List of confirmed tornadoes – Monday, March 29, 2010
| EF# | Location | County / Parish | State | Start Coord. | Time (UTC) | Path length | Max width | Summary |
|---|---|---|---|---|---|---|---|---|
| EF0 | Oakland Park | Broward | FL | 26°10′18″N 80°09′58″W﻿ / ﻿26.1716°N 80.1662°W | 12:26–12:37 | 2.43 mi (3.91 km) | 100 yd (91 m) | A tornado touched down in the Royal Palm Isles neighborhood of Oakland Park and quickly crossed I-95 and moving through town, damaging trailers, cars, trees and some roofs. The tornado lifted in the Coral Heights neighborhood. |
| EF? | Freeport | Grand Bahama | Bahamas | 26°18′50″N 78°27′37″W﻿ / ﻿26.3140°N 78.4603°W | ~19:30 | unknown | unknown | 3 deaths – See section on this tornado – A rare tornado occurred in the Bahamas. 4 people were injured. |

===High Point, North Carolina===

An EF3 tornado struck High Point, North Carolina, causing 3 injuries and destroying or damaging many structures.
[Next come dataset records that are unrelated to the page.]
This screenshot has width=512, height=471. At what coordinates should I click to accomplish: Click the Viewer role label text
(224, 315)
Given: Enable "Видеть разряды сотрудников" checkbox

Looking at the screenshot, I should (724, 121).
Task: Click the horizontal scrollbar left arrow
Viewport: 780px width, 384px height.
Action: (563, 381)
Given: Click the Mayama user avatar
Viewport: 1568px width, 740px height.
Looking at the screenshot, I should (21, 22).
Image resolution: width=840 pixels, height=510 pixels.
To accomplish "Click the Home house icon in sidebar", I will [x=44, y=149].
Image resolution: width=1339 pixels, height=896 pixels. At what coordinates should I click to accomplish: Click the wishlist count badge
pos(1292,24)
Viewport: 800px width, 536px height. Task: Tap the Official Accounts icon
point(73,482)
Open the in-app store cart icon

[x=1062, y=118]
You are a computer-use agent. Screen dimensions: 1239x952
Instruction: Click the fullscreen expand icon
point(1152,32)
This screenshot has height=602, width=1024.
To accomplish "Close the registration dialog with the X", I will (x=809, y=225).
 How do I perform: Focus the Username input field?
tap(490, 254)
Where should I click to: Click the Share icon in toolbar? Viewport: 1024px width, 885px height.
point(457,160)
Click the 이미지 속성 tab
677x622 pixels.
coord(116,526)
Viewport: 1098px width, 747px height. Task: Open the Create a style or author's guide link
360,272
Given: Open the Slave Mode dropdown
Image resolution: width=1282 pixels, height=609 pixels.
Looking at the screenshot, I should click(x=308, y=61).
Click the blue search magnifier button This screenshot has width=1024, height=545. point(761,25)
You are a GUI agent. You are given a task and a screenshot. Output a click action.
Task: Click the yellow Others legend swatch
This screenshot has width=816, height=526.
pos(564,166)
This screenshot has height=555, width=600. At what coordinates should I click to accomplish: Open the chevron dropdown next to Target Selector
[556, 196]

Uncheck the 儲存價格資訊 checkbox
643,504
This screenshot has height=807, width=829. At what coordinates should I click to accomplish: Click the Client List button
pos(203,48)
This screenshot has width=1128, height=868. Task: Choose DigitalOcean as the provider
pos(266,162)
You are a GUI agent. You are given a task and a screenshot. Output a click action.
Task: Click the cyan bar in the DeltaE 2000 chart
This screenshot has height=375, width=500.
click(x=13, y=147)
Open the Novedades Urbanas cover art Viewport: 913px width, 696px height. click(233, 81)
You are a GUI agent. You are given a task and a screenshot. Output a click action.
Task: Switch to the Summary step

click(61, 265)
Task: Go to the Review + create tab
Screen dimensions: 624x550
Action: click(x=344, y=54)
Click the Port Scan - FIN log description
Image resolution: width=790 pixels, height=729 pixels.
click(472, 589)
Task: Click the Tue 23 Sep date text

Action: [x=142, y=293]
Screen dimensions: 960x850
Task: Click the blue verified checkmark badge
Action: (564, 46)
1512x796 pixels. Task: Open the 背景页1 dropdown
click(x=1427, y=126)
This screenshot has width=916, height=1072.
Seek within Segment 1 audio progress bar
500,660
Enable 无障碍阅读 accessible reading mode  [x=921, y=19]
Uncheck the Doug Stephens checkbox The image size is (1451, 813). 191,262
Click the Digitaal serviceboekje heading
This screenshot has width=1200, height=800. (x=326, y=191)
The tornado touched down as a 100-mph EF1 in southwest Guilford County, severely damaging a daycare center and flipping an unoccupied school bus. The tornado moved north across US 311 and gained intensity, becoming an EF2 that caused significant damage to structures in the area, including blowing a bedroom off of a single-story home.

It briefly reached EF3 in intensity when it entered a residential area, removing the second story off of a 2-story home and damaging or destroying 50-60 homes in the neighborhood. During this time, a tornado emergency was issued. The tornado weakened to an EF2 and moved into a highly urbanized area, causing minor to moderate damage, and again removing the 2nd story off of a 2-story home.

The storm finally weakened to an EF1 and finally lifted just north of Oak Hollow Lake.

This was the first EF3 tornado to strike the Piedmont Triad region since May 8, 2008, when an EF3 tornado struck Clemmons, just outside Winston-Salem. The tornado caused $9.95 million in property damage, destroying 40 homes and businesses and damaging another 609 structures. The mayor of High Point declared a state of emergency.

===Freeport, Bahamas===

A tornado struck the Freeport port, toppling a crane and killing 3 workers and injuring 4 more. Roofs were torn off of multiple buildings as well.

Concerns have been raised within the Bahamian government that there was no tornado warning issued by the Bahamas Department of Meteorology.